• WHAT THE TASK REQUIRES
Return, word for word, only the lines of the data below that lie between the line with "Azure Blob Storage (59, 1544)" and the line with "Azure Storage (51, 582)", those two lines included.
*** SUPPLIED DATA
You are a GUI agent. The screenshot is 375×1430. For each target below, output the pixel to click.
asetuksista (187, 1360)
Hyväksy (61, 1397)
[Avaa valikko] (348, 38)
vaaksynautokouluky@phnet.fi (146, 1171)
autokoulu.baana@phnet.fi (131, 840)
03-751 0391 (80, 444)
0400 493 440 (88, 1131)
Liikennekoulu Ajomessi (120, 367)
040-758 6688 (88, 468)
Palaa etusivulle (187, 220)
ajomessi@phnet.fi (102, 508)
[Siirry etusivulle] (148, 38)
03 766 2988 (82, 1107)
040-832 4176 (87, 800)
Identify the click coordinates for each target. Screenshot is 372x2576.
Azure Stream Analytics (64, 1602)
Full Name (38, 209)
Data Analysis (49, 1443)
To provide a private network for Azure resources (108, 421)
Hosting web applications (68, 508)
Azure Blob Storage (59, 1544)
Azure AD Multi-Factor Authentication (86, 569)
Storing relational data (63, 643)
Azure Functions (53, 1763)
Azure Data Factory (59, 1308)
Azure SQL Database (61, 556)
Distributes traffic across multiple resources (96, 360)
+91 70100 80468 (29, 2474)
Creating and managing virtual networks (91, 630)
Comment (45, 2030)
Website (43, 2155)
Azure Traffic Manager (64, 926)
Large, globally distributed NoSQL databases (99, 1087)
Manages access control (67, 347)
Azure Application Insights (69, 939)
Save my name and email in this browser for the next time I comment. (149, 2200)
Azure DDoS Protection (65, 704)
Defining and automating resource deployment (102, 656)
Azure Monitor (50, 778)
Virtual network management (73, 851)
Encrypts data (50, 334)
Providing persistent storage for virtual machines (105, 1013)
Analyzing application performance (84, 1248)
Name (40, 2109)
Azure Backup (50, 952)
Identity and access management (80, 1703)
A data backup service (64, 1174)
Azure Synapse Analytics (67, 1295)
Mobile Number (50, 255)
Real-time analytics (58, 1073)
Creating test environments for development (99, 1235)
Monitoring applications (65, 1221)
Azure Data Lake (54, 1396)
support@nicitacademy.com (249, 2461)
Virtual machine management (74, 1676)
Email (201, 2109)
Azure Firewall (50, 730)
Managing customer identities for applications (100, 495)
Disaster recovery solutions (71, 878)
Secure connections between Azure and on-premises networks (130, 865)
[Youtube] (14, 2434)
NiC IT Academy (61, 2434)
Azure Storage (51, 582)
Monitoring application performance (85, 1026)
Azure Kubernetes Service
******
• SOLUTION
Azure Blob Storage (59, 1544)
Azure AD Multi-Factor Authentication (86, 569)
Storing relational data (63, 643)
Azure Functions (53, 1763)
Azure Data Factory (59, 1308)
Azure SQL Database (61, 556)
Distributes traffic across multiple resources (96, 360)
+91 70100 80468 (29, 2474)
Creating and managing virtual networks (91, 630)
Comment (45, 2030)
Website (43, 2155)
Azure Traffic Manager (64, 926)
Large, globally distributed NoSQL databases (99, 1087)
Manages access control (67, 347)
Azure Application Insights (69, 939)
Save my name and email in this browser for the next time I comment. (149, 2200)
Azure DDoS Protection (65, 704)
Defining and automating resource deployment (102, 656)
Azure Monitor (50, 778)
Virtual network management (73, 851)
Encrypts data (50, 334)
Providing persistent storage for virtual machines (105, 1013)
Analyzing application performance (84, 1248)
Name (40, 2109)
Azure Backup (50, 952)
Identity and access management (80, 1703)
A data backup service (64, 1174)
Azure Synapse Analytics (67, 1295)
Mobile Number (50, 255)
Real-time analytics (58, 1073)
Creating test environments for development (99, 1235)
Monitoring applications (65, 1221)
Azure Data Lake (54, 1396)
support@nicitacademy.com (249, 2461)
Virtual machine management (74, 1676)
Email (201, 2109)
Azure Firewall (50, 730)
Managing customer identities for applications (100, 495)
Disaster recovery solutions (71, 878)
Secure connections between Azure and on-premises networks (130, 865)
[Youtube] (14, 2434)
NiC IT Academy (61, 2434)
Azure Storage (51, 582)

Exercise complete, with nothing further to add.